Black, Yellow and Play.

swcrease40.nfo

1. play the music
2. look at photos
3. play again if music stops


Bernard Herrmann - Taxi Driver
pressed in 1976
































I have made a pact with prostitution in order to sow disorder among families.


I remember the night that preceded this dangerous alliance. I saw before me a tomb. I heard a glowworm, large as a house, saying to me: "I will be your light. Read the inscription. It is not from me whence comes this supreme command." A vast bloodred radiance at the appearance of which my jaws chattered and my arms fell powerless to my sides, spread out through the air to the horizon. I leaned against a ruined wall, for I felt myself falling, and I read:

"Here lies a child who died consumptive. You know why. Pray not for him."

Many men perhaps would not have had my courage. Meanwhile a naked and beautiful woman came and lay down at my feet. Sad-faced, I said to her: "You may arise." I offered her the hand with which a fratricide disembowels his sister.
The glowworm said to me: "You: take a stone and kill her."

"Why?" I asked.

"Beware," he said to me, "you are the weaker for I am the stronger. This woman is called Prostitution."

Tears rushed to my eyes, rage to my heart, and I felt an unknown power born within me. I seized a great rock and after a struggle raised it barely to the level of my breast. I balanced it upon my shoulder. I climbed to the summit of a mountain: thence, I crushed the glowworm. Its head was forced into the earth to the height of a man; the stone bounded into the air as high as six churches and fell into a lake the waters of which momentarily sank, whirling, hollowing into an immense inverted cone. Then the confusion subsided, the bloody glare was no more. "Alas, alas!" shrieked the naked and beautiful woman, "what have you done?"

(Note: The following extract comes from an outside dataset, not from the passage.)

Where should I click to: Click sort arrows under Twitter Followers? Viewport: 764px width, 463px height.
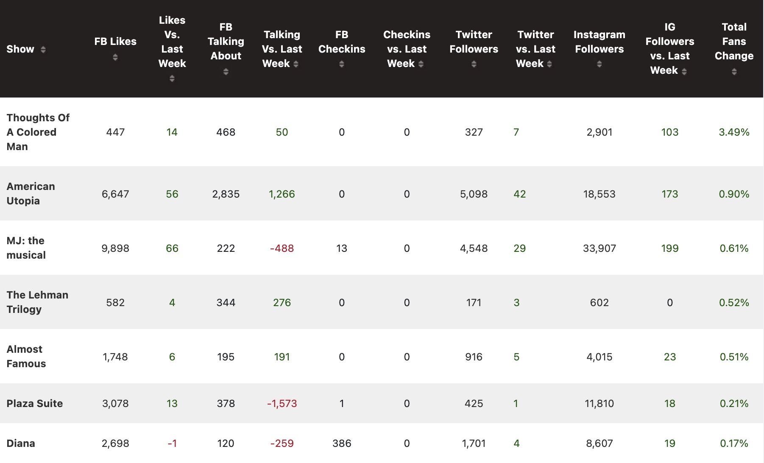click(x=474, y=64)
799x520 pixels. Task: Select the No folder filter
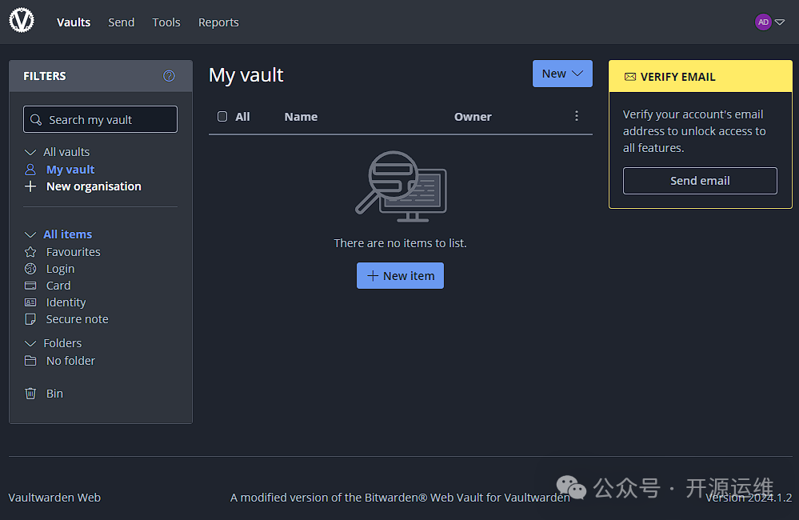pos(69,360)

"I prefer you to him," I replied, "because I pity the unfortunate. It is not your fault that eternal justice created you."

"Some day," she said, "men will render me justice. I will say no more. Let me go and conceal my infinite sorrow at the bottom of the sea. Only you, and the loathsome monsters that haunt those murky depths, do not despise me. You are good. Farewell, you who have loved me!"

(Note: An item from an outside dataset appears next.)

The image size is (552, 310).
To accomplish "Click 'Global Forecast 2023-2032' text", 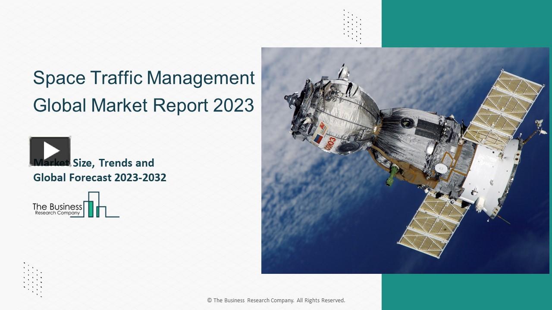I will (x=100, y=177).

And I: "Farewell, again farewell! I shall love you always. From today I abandon virtue!"

It is for this reason, O peoples of the earth, that when you shall hear the winter wind sighing over the sea and along its shores, or across the great cities which long ago were decked in mourning for me, or through the icy polar regions, you shall say: "That is not the spirit of God passing. It is only the bitter sigh of Prostitution mingled with the solemn groans of the Montevidean."














Children, it is I who tell you this. And so, full of pity, fall upon your knees; and let mankind, more numerous than lice, offer up long prayers.